Cérebro das mulheres é quatro anos mais jovem do que o do homens, diz estudo

Diferenças entre sexos dependem principalmente da intensidade e da rapidez com que os cérebros queimam o açúcar.

Uma equipa de cientistas dos Estados Unidos da América descobriu que o cérebro do sexo feminino é cerca de quatro anos mais jovem do que o do sexo masculino, no que diz respeito à forma como consome energia.
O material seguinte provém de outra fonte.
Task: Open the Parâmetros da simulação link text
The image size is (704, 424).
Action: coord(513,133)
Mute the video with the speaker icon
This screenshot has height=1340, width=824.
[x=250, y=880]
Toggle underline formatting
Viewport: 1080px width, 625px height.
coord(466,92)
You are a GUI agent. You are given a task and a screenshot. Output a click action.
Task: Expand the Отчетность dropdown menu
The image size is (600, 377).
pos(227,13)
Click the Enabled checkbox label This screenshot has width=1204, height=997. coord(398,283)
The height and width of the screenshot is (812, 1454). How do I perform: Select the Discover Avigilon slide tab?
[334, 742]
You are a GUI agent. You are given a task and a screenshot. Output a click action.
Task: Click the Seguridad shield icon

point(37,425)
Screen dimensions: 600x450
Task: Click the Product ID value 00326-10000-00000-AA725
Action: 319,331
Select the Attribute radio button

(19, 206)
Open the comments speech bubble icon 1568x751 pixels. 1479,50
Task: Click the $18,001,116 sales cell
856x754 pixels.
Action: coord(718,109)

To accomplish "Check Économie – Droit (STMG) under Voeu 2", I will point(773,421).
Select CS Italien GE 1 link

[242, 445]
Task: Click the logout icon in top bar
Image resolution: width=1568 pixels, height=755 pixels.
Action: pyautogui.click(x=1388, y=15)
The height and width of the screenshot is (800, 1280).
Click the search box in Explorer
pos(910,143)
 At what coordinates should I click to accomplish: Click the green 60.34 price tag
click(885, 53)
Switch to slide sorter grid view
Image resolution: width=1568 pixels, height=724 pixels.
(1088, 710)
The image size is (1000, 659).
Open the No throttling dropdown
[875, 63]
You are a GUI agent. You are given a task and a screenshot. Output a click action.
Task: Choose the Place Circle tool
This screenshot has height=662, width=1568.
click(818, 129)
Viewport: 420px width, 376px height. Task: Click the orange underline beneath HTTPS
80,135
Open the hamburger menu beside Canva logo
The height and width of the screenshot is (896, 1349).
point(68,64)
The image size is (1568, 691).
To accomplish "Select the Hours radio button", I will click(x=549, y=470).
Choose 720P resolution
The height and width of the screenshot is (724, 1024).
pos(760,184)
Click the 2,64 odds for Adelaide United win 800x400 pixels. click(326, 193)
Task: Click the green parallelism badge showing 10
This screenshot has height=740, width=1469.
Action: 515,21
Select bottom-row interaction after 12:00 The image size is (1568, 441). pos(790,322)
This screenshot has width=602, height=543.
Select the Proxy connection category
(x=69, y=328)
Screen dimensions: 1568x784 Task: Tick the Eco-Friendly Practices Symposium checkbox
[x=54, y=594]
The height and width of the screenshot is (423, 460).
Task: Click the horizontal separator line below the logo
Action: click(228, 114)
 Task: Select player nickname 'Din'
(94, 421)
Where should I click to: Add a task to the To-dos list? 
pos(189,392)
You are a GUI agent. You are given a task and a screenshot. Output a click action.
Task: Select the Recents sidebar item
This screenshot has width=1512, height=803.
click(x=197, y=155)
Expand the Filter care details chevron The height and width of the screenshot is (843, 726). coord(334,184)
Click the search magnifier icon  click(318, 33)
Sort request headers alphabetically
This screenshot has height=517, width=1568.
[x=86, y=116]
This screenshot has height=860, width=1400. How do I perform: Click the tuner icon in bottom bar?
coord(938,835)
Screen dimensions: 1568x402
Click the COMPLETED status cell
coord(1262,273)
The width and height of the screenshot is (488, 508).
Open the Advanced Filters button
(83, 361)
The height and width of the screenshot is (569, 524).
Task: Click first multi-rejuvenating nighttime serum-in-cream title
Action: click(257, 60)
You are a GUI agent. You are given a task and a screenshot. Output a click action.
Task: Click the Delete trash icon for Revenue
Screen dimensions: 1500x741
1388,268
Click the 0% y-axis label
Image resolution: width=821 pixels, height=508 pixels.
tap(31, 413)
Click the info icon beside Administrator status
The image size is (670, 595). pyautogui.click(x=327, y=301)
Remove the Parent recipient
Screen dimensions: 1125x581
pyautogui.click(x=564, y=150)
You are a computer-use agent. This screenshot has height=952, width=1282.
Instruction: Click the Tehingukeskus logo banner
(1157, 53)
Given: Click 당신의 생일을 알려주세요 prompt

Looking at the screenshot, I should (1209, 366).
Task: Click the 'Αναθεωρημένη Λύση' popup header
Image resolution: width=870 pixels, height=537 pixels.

De acordo o The Guardian, os investigadores acreditam que as mulheres saudáveis têm uma idade metabólica cerebral mais nova do que os homens da mesma faixa etária e que tal se verifica desde o início da idade adulta até à velhice.

"O metabolismo do cérebro muda com a idade, mas o que notamos é que boa parte da variação que vemos se deve às diferenças entre os sexos", disse Marcus Raichle, neurobiólogo da escola de medicina da Universidade de Washington em St. Louis, em entrevista ao The Guardian. "Se observarmos como o metabolismo cerebral prevê a idade de uma pessoa, as mulheres aparecem quatro anos mais jovens do que eles", remata.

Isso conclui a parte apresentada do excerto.